The debate was renewed on Monday, when President Barack Obama — in yet another sharp break from his predecessor — announced that he’ll ask the Environmental Protection Agency to review California’s request to waive federal emission rules in favor of stricter state guidelines. State officials say the changes are necessary to rein in pollution and tackle global warming.
The Bush administration had denied California’s waiver in late 2007, arguing that it would create a confusing set of incongruous state standards that would prove harmful to automakers — a view Obama soundly rejected this week.
“This will help us create incentives to develop new energy that will make us less dependent on the oil that endangers our security, our economy and our planet,” Obama said. “Our goal is not to further burden an already struggling industry; it is to help America’s automakers prepare for the future.”
Many congressional Democrats, environmentalists and state officials agree. California Gov. Arnold Schwarzenegger (R) issued a statement calling Obama’s move “a historic win for clean air and for millions of Americans who want more fuel-efficient, environmentally-friendly cars.”
The California Air Resources Board estimates that tailpipe emissions pump more greenhouse gas into the air than any other source — representing 30 percent of the state’s carbon dioxide emissions. Adding to the urgency, the National Oceanic and Atmospheric Administration released a report Monday indicating that it would take at least 1,000 years for the climatic effects of carbon emissions to reverse themselves, even if emissions were halted tomorrow.
Thirteen other states and the District of Columbia have adopted California’s more stringent emissions standards, while four additional states have taken steps to install those standards as well. Together, the states represent roughly 47 percent of the country’s vehicles, Hwang says.
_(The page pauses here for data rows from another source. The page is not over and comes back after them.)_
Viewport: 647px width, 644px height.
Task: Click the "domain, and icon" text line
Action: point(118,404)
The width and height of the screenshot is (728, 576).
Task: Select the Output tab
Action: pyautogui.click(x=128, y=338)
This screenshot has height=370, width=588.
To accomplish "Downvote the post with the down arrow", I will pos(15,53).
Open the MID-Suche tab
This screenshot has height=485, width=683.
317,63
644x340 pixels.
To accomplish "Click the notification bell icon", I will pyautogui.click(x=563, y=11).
But the waivers have sparked an outcry from the automakers, many Republicans and Michigan Democrats, who continue to argue that the new standards would put undue burdens on an already struggling industry.
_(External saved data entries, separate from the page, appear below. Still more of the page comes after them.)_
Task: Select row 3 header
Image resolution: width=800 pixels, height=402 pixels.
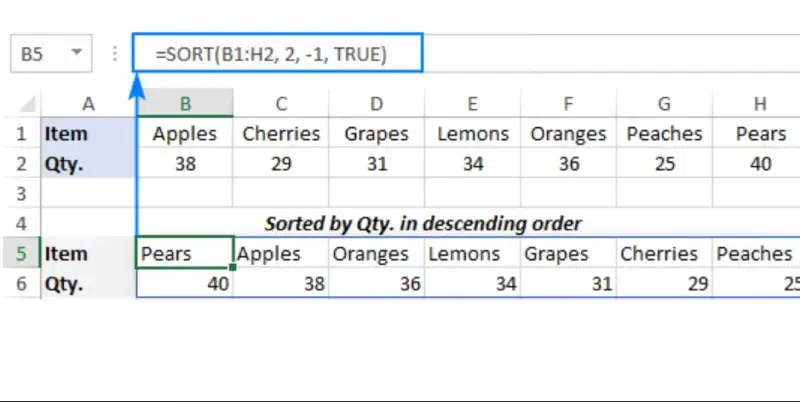Action: (x=22, y=193)
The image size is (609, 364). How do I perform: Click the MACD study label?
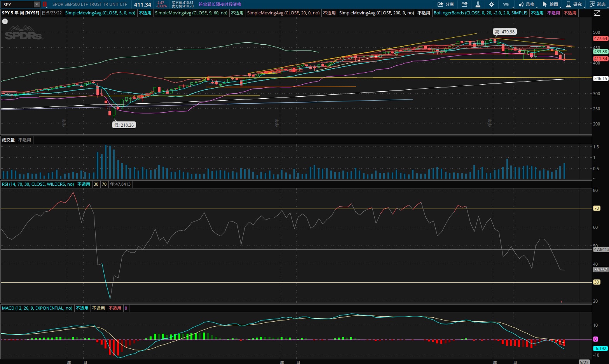[x=37, y=308]
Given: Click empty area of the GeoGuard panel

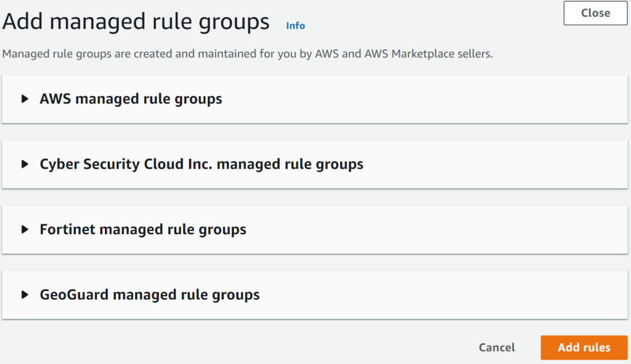Looking at the screenshot, I should point(431,295).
GM spokesman Greg Martin dismissed the NRDC report Tuesday, claiming that “their numbers were off.”
House Minority Leader John Boehner (R-Ohio) released a statement Monday saying that approving the waiver will “destroy American jobs at the very time government leaders should be working together to protect and create them.”
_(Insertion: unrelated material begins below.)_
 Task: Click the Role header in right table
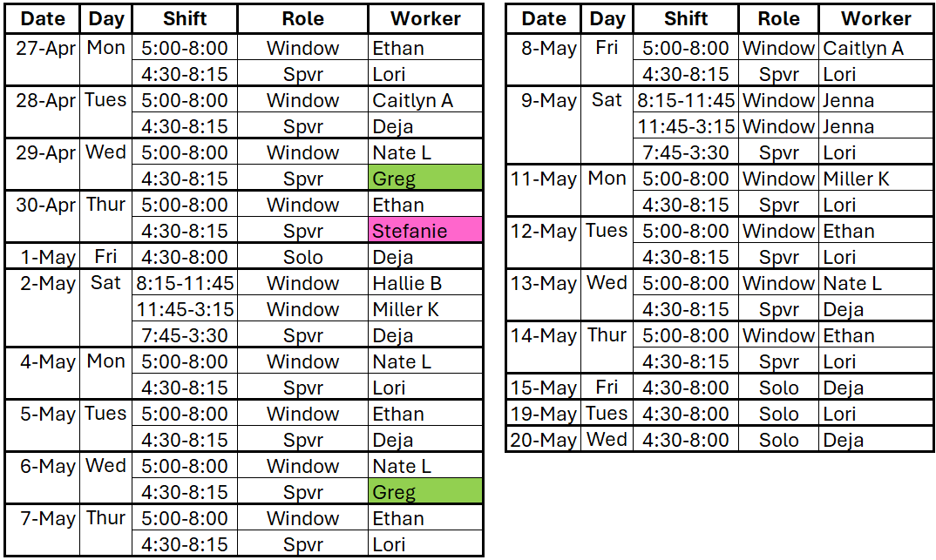click(778, 18)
Sen. Carl Levin (D-Mich.) echoed those sentiments, arguing that “a separate California standard will not only create the “confusing and patchwork set of standards” that President Obama today implied he wanted to avoid, but also, as the California standard is currently drafted, it is discriminatory against U.S.-made vehicles of the same efficiency as the imports.”
Still, Chrysler and General Motors have, combined, accepted more than $17 billion from taxpayers to keep them afloat through March. And Ford, which hasn’t accepted bailout funding, has said it may be forced to do so in 2010 if the economy doesn’t recover. Some observers say the bailouts leave the automakers little room to fight the emission reforms.
A series of toned-down statements from the industry Monday seem to indicate that the companies are well-aware that their powers of persuasion have been vastly diminished. GM, for example, said it “is working aggressively on the products and the advance technologies that match the nation’s and consumers’ priorities to save energy and reduce emissions.”
The Alliance of Automobile Manufacturers, which represents foreign and domestic automakers, said it “supports a nationwide program that bridges state and federal concerns and moves all stakeholders forward.”
“The bailout means that the auto companies work for us now,” said Daniel Becker, who heads the Safe Climate Campaign, an environmental group.